Uwagę przykuwa również swoim wyglądem trójramienna kierownica, z lekkim spłaszczeniem na dole, obszyta dwoma rodzajami skóry, służąca także do obsługi komputera pokładowego i wbudowanego zestawu nagłośnieniowego. Całość dopełniają aluminiowe wstawki, podkreślające sportowe zacięcie samochodu. Do elementów podnoszących komfort podróżowania należą podgrzewane fotele, elektronicznie regulowane fotele z funkcją pamięci i szeroką regulacją podparcia w odcinku lędźwiowym kręgosłupa oraz nowatorski system ogrzewania karku.
MERCEDES SLC Final Edition – silnik i technologia
Nie byłoby tyle przyjemności z obcowania z tym samochodem, gdyby nie to, z czego Mercedes SLC słynie najbardziej – silników zapewniających rewelacyjne osiągi i rasowe brzmienie. Tym razem producent ze Stuttgartu zdecydował się na umieszczenie w gamie 4 jednostek benzynowych – od podstawowej, czterocylindrowej 1.6, aż po widlastą sześciocylindrową odmianę 3.0, idealnie wpasowującą się w sportowy styl i charakter auta. Z zalet pierwszej jednostki z pewnością zdecydują się skorzystać osoby zwracające uwagę na oszczędność paliwa i ekologię – w cyklu łączonym zadowala się zaledwie 6,3 litra benzyny na 100 km, emitując jedynie 144 g/km CO2. Przy tym jest całkiem dynamiczny, a pierwszą „setkę” osiąga po upływie 7,9 sekundy.

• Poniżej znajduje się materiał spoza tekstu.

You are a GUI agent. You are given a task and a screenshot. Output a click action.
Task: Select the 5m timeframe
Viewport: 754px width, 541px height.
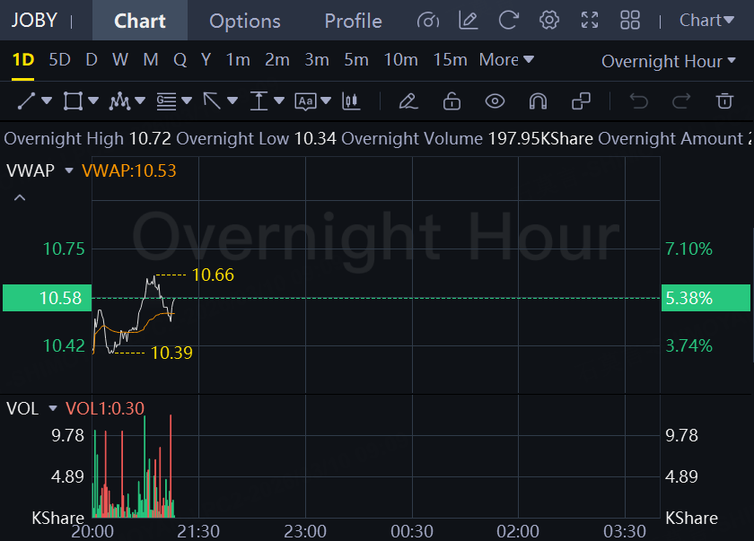356,60
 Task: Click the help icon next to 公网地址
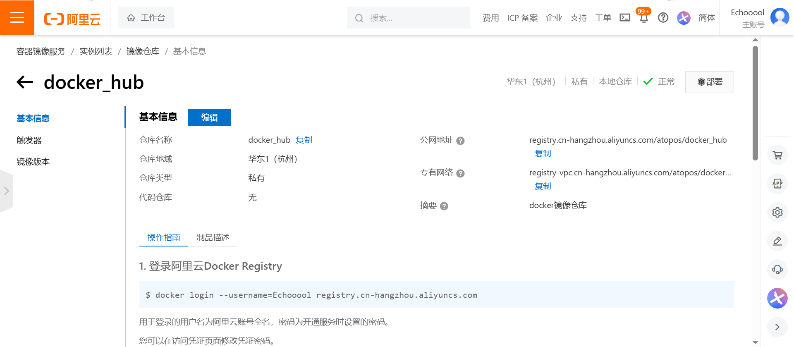[460, 141]
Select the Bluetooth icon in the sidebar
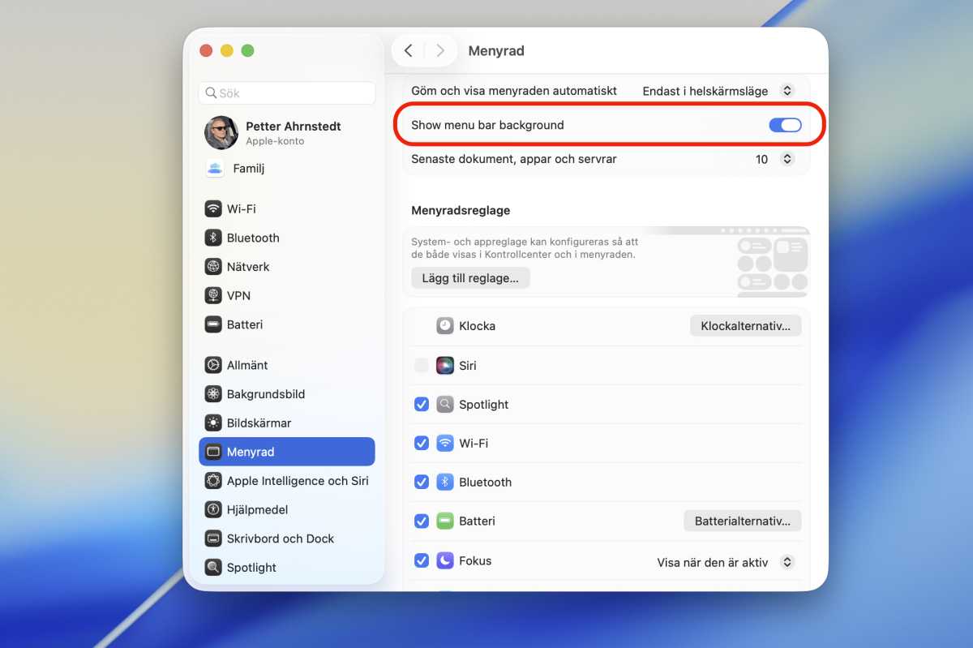 click(x=212, y=238)
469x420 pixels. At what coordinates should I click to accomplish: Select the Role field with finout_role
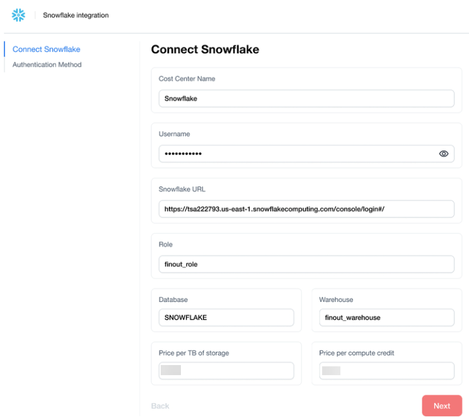coord(306,264)
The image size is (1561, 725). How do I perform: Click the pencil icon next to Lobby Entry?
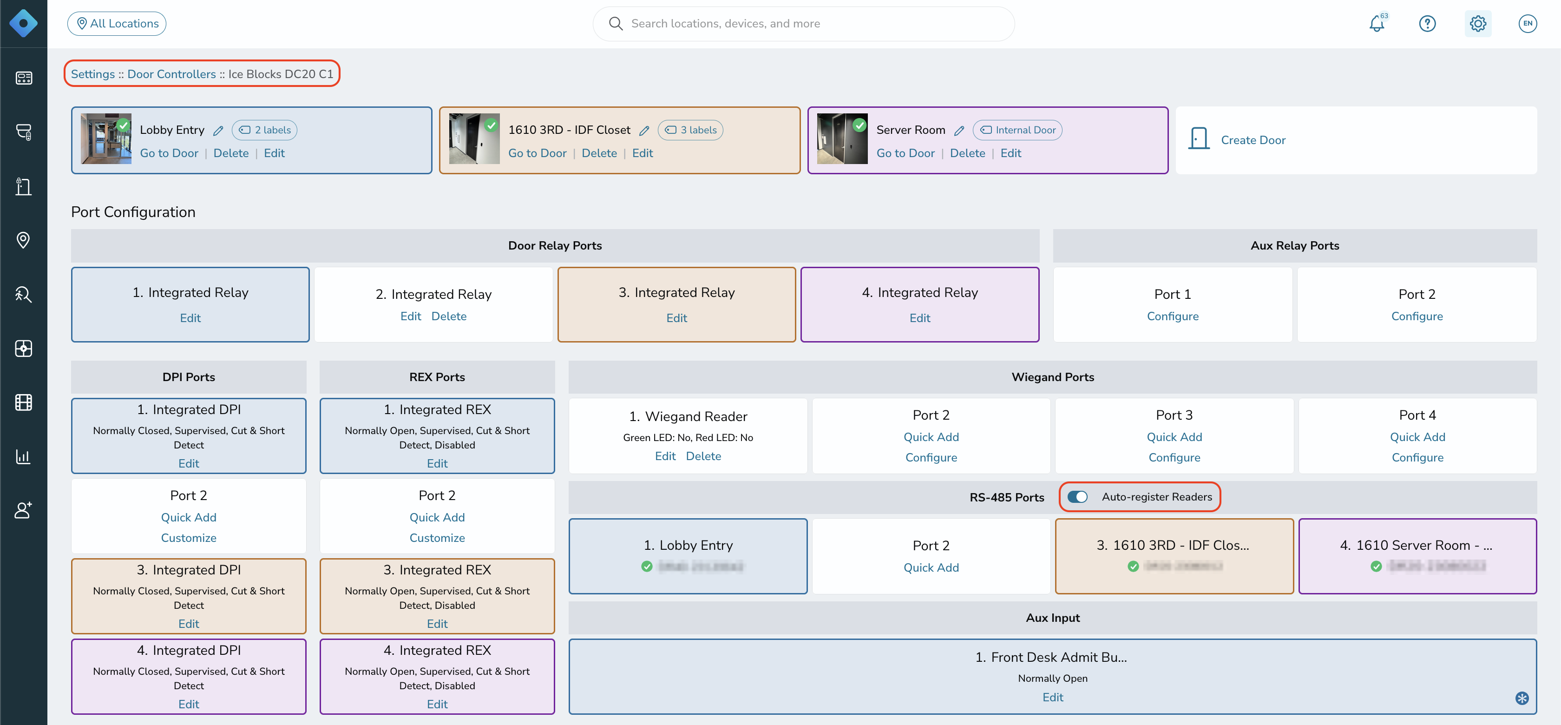[x=218, y=130]
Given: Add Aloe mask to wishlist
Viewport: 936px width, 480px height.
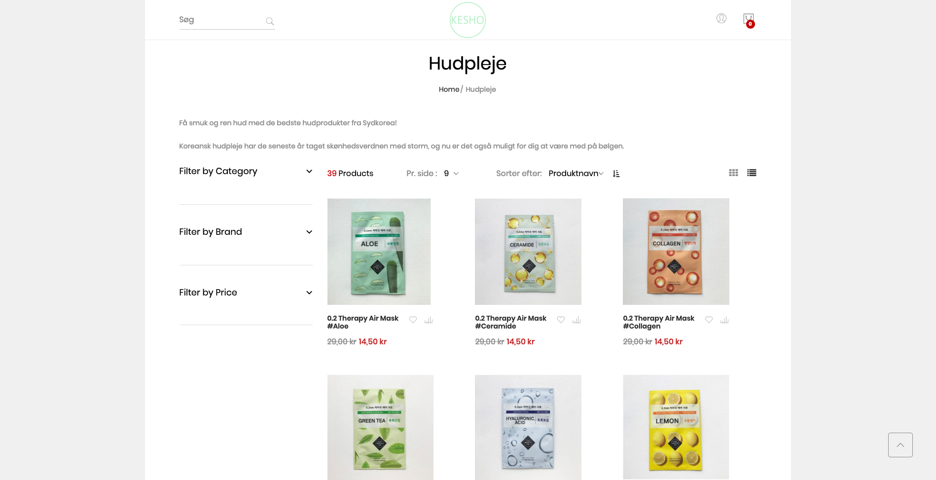Looking at the screenshot, I should click(x=413, y=320).
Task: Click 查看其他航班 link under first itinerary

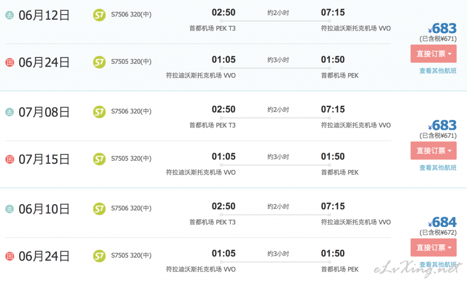Action: 438,71
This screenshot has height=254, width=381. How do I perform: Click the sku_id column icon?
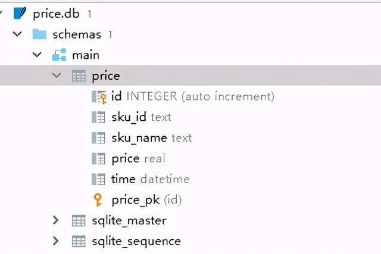98,117
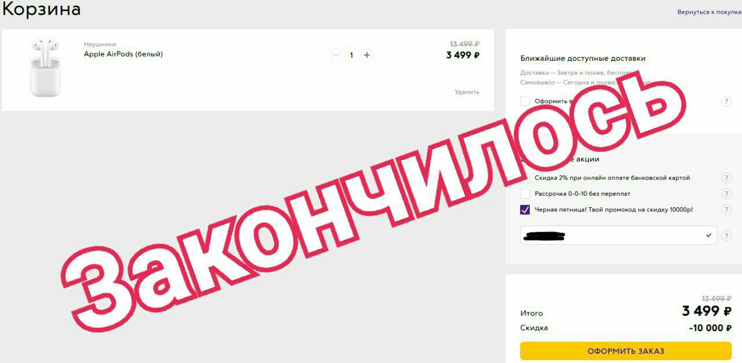
Task: Open help icon for Черная пятница promo
Action: (x=726, y=210)
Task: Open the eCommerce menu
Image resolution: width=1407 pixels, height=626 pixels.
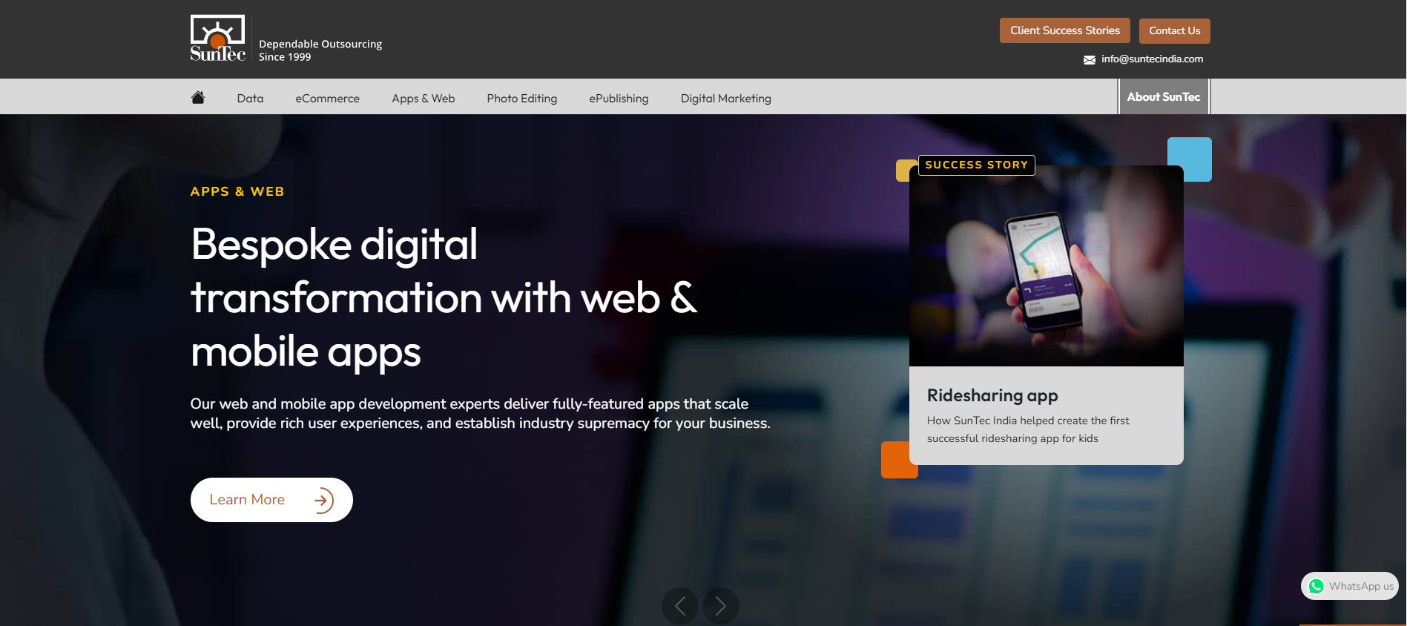Action: click(327, 98)
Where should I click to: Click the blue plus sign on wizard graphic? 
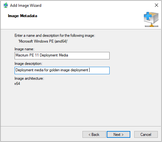(x=148, y=16)
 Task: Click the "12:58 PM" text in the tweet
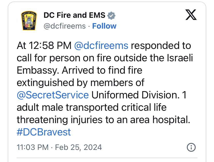(x=50, y=46)
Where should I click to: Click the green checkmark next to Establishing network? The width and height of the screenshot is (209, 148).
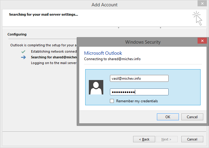[23, 51]
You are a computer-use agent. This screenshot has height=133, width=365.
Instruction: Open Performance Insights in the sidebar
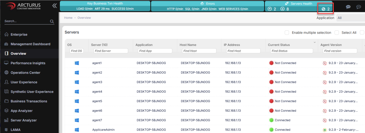[x=28, y=63]
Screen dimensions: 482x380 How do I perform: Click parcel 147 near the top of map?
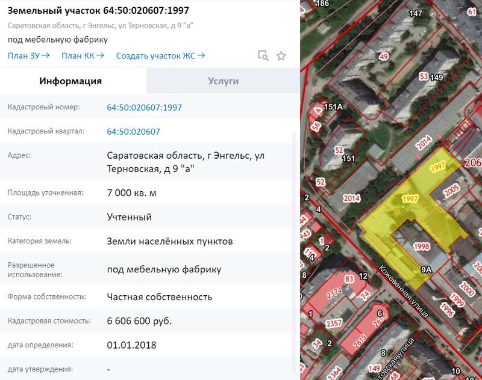point(416,12)
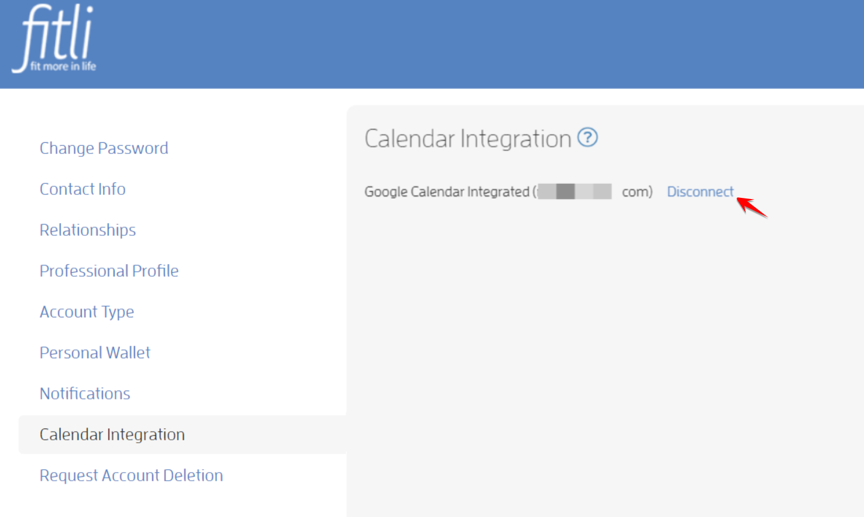Click the red arrow annotation beside Disconnect
This screenshot has height=517, width=864.
752,207
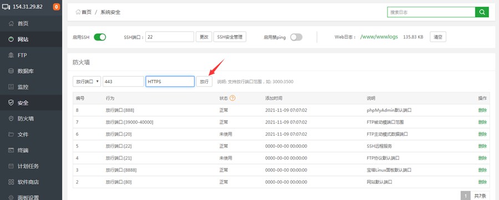Open 软件商店 in the sidebar menu
Viewport: 499px width, 200px height.
(x=28, y=182)
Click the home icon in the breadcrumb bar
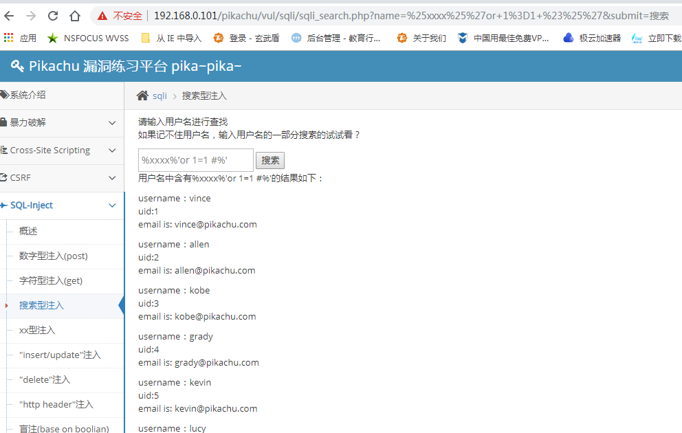Screen dimensions: 682x433 pyautogui.click(x=141, y=96)
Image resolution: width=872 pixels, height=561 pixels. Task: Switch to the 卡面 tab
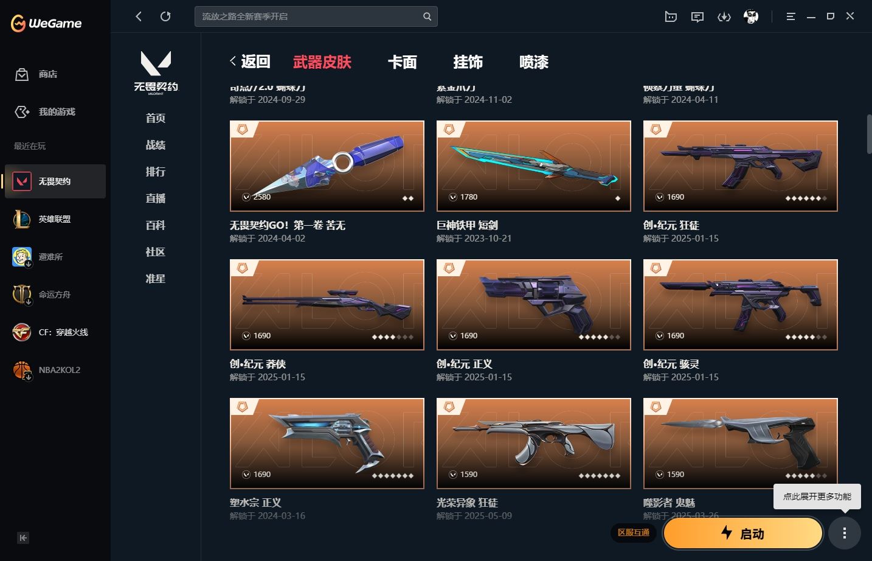[403, 62]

Dla osób ceniących równowagę między osiągami a ekonomią Mercedes przygotował dwie dwulitrowe, czterocylindrowe jednostki – jedną o mocy 184 koni mechanicznych, o oznaczeniu SLC 200, osiągającą prędkość 100 km/h w 7 sekund i drugą doładowaną 245 konną, ze znacznie lepszym przyspieszeniem (zaledwie 5,8 s 0-100 km/h) o nazwie kodowej SLC 300. Obie wykazują się bardzo przyzwoitym momentem obrotowym – 300 Nm i 370 Nm. Dla koneserów iście sportowych wrażeń, adekwatnych do wyglądu samochodu i mogących pozwolić sobie na nieco większą inwestycję producent spod znaku srebrnej gwiazdy przygotował flagową wersję wyposażoną w rasową sześciocylindrową jednostkę w układzie V, posiadającą 6 cylindrów.
Ten oznaczony symbolem SLC 43 wariant legitymuje się aż 390 końmi mechanicznymi, co przy niskiej masie własnej samochodu pozwala mu naprawdę szybko osiągać pierwsze 100 km/h, bo w zaledwie 4,7 sekundy. Wykazuje się przy tym monstrualnym momentem obrotowym, wynoszącym niebotyczne 520 Nm. Intrygujące, że pomimo świetnych osiągów w cyklu łączonym zadowala się umiarkowanym apetytem na paliwo – średnio potrzebuje 8,1 litra benzyny na każde 100 km.
Aby dodatkowo pomóc w płynnym prowadzeniu samochodu, Mercedes SLC występuje z automatyczną 9-biegową skrzynię 9G-Tronic, którą w przypadku dwóch bazowych wersji możemy wymienić na 6-biegową manualną wersję.